EXERCISE GOAL. Rewrite the sonar image classification text starting at "Image enhancement of" and ending at "are not needed.", putting "speckle reduction" wherever "despeckling" appears.

SOURCE DOCUMENT.
====

Structural Prior Driven Regularized Deep Learning for Sonar Image Classification



Deep learning has been recently shown to improve performance in the domain of synthetic aperture sonar (SAS) image classification. Given the constant resolution with range of a SAS, it is no surprise that deep learning techniques perform so well. Despite deep learning's recent success, there are still compelling open challenges in reducing the high false alarm rate and enabling success when training imagery is limited, which is a practical challenge that distinguishes the SAS classification problem from standard image classification set-ups where training imagery may be abundant. We address these challenges by exploiting prior knowledge that humans use to grasp the scene. These include unconscious elimination of the image speckle and localization of objects in the scene. We introduce a new deep learning architecture which incorporates these priors with the goal of improving automatic target recognition (ATR) from SAS imagery. Our proposal -- called SPDRDL, Structural Prior Driven Regularized Deep Learning -- incorporates the previously mentioned priors in a multi-task convolutional neural network (CNN) and requires no additional training data when compared to traditional SAS ATR methods. Two structural priors are enforced via regularization terms in the learning of the network: (1) structural similarity prior -- enhanced imagery (often through despeckling) aids human interpretation and is semantically similar to the original imagery and (2) structural scene context priors -- learned features ideally encapsulate target centering information; hence learning may be enhanced via a regularization that encourages fidelity against known ground truth target shifts (relative target position from scene center). Experiments on a challenging real-world dataset reveal that SPDRDL outperforms state-of-the-art deep learning and other competing methods for SAS image classification.


Image enhancement of Synthetic Aperture Sonar (SAS) images through despeckling is often used to improve image interpretability for humans. We ask the question, Is there an image enhancement function which improves classification? to which we will answer in the affirmative (results in table below). To this end, we incorporate a data adaptive image enhancement network with a self-supervised, domain-specific loss to an existing classification network for purposes of improving classification performance. Our image enhancement function is learned from the data removing the onerous task of selecting a fixed despeckling algorithm. Furthermore, ground truth noise/denoised image pairs as required by previous methods are not needed.

Most SAS classifiers only determine the presence of a target object but are aloof to where in the image it appears. To this end, we incorporate a target localization network in addition to a classification network for the purpose of also improving classification performance. Like the image enhancement network, this is also trained using a self-supervised, domain-specific loss. Now, our classifier not only learns target class, but also target position thus acquiring scene context. Our target localization network is trained using the domain knowledge that objects are centered when passed to the classifier. We use the common data augmentation technique of image translation through cropping to induce new target positions when training, and have the target localization network estimate the induced target position in addition to the primary task of classification. This encourages the model to learn where of the scene in addition to the what.

====

DATA PROVIDED.

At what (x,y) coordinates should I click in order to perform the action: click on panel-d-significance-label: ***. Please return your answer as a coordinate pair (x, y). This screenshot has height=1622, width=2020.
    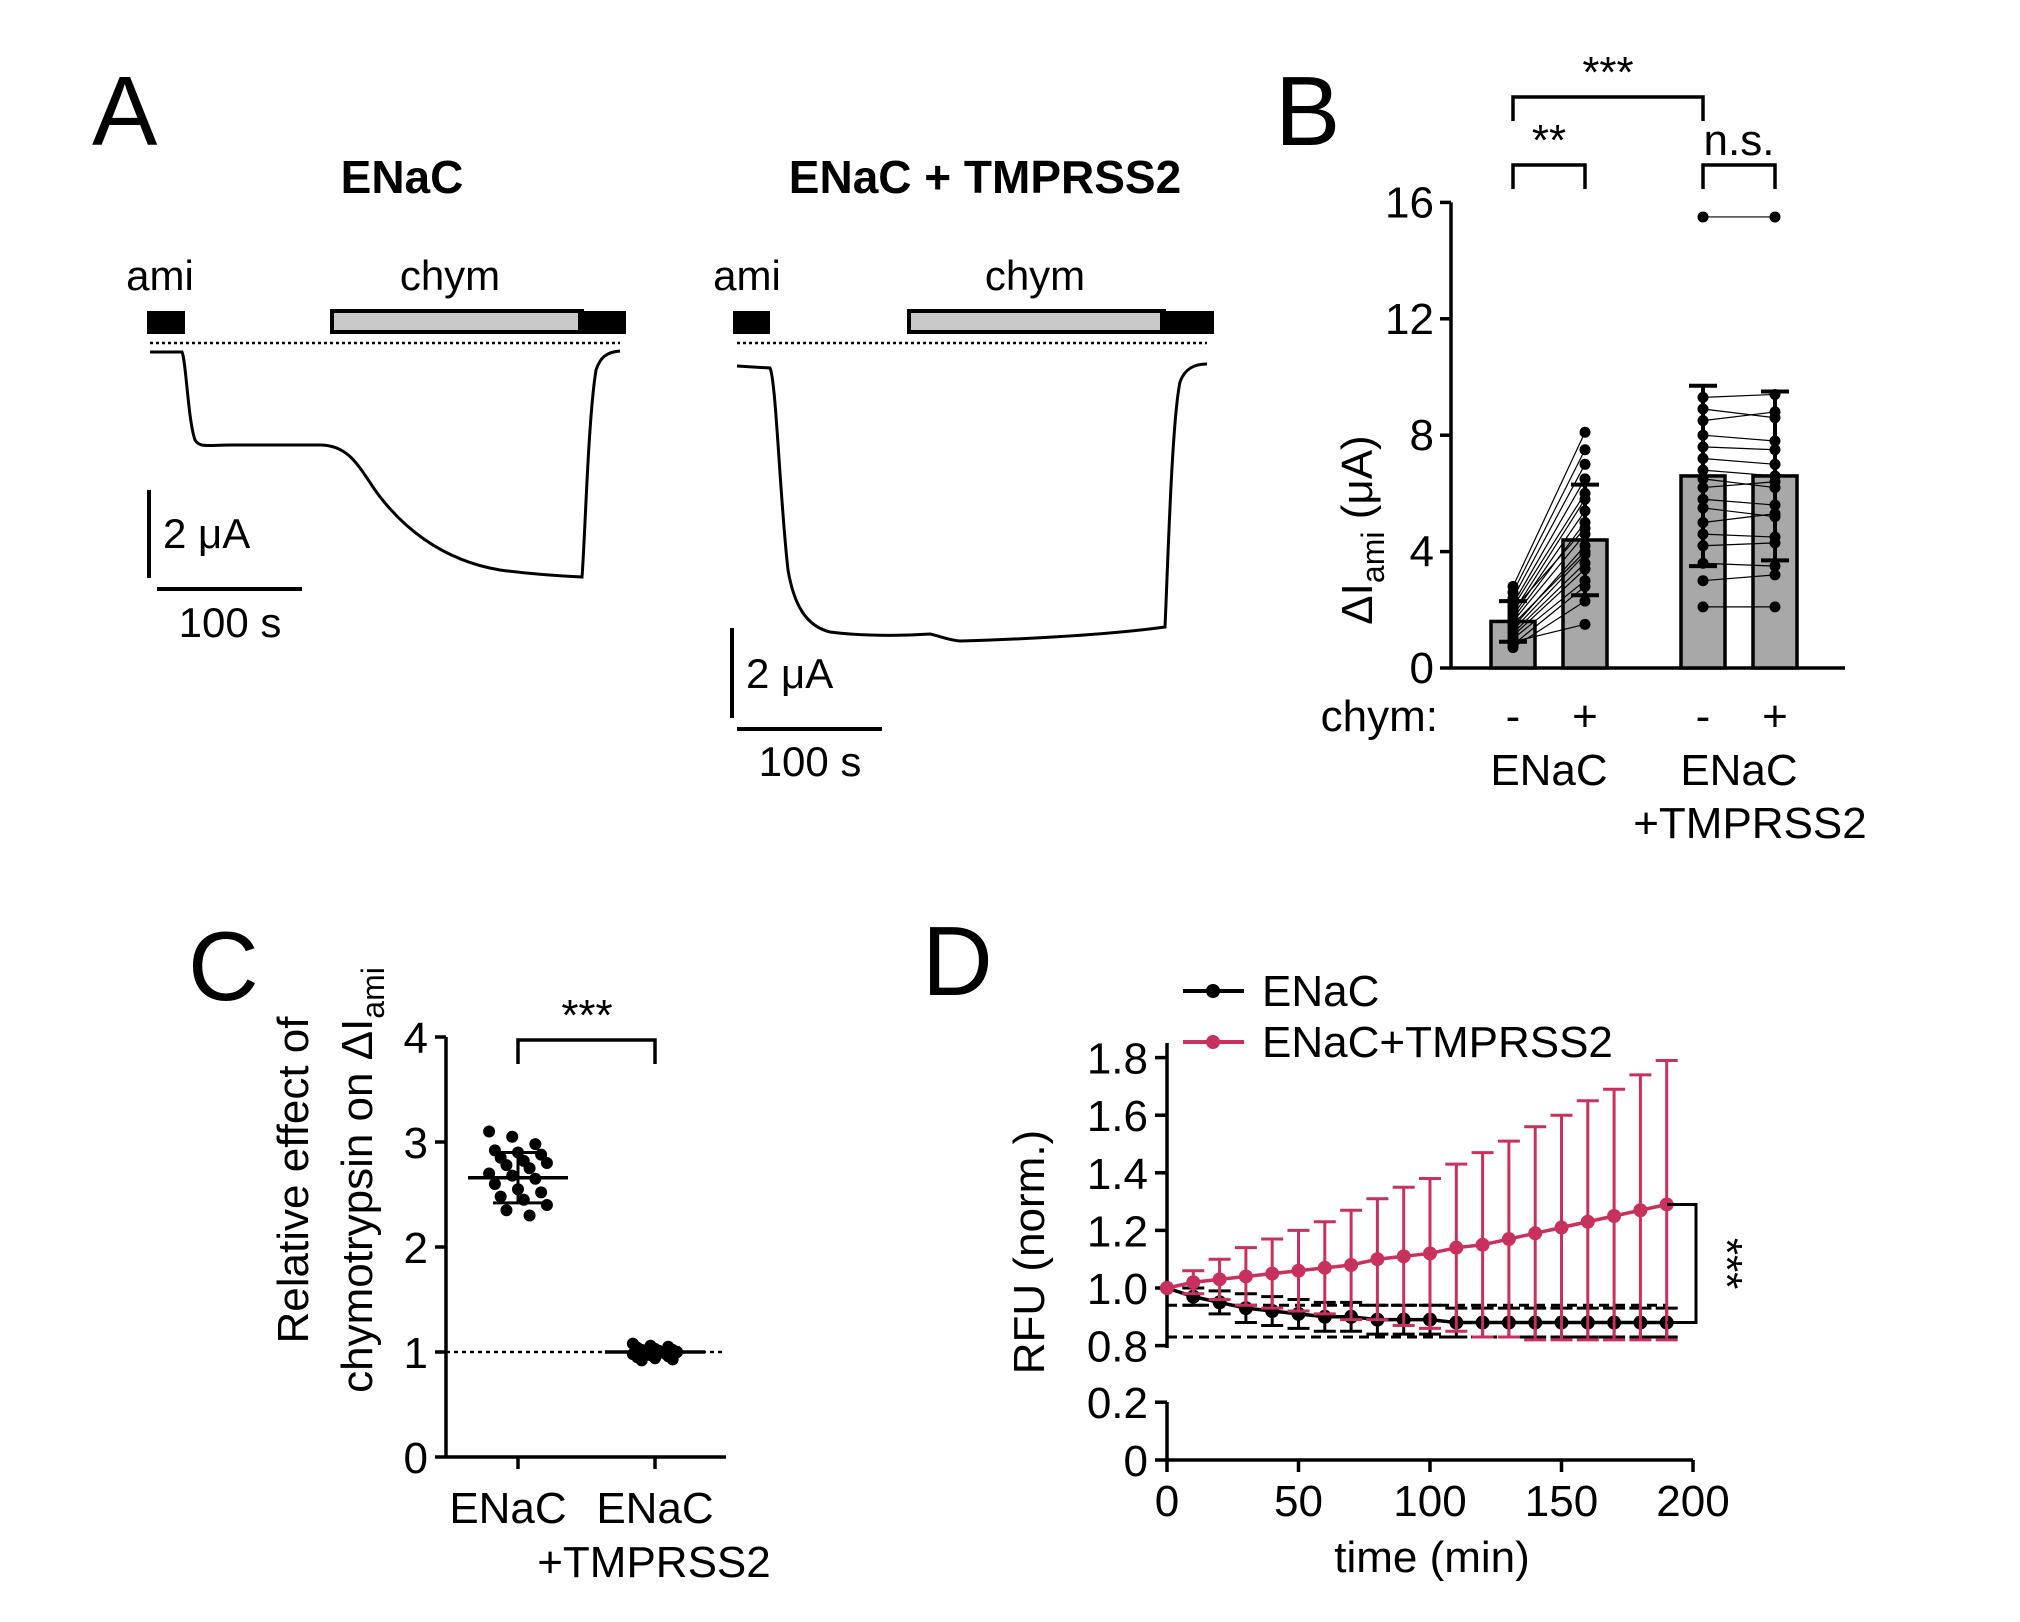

====

REPLY.
Image enhancement of Synthetic Aperture Sonar (SAS) images through speckle reduction is often used to improve image interpretability for humans. We ask the question, Is there an image enhancement function which improves classification? to which we will answer in the affirmative (results in table below). To this end, we incorporate a data adaptive image enhancement network with a self-supervised, domain-specific loss to an existing classification network for purposes of improving classification performance. Our image enhancement function is learned from the data removing the onerous task of selecting a fixed speckle reduction algorithm. Furthermore, ground truth noise/denoised image pairs as required by previous methods are not needed.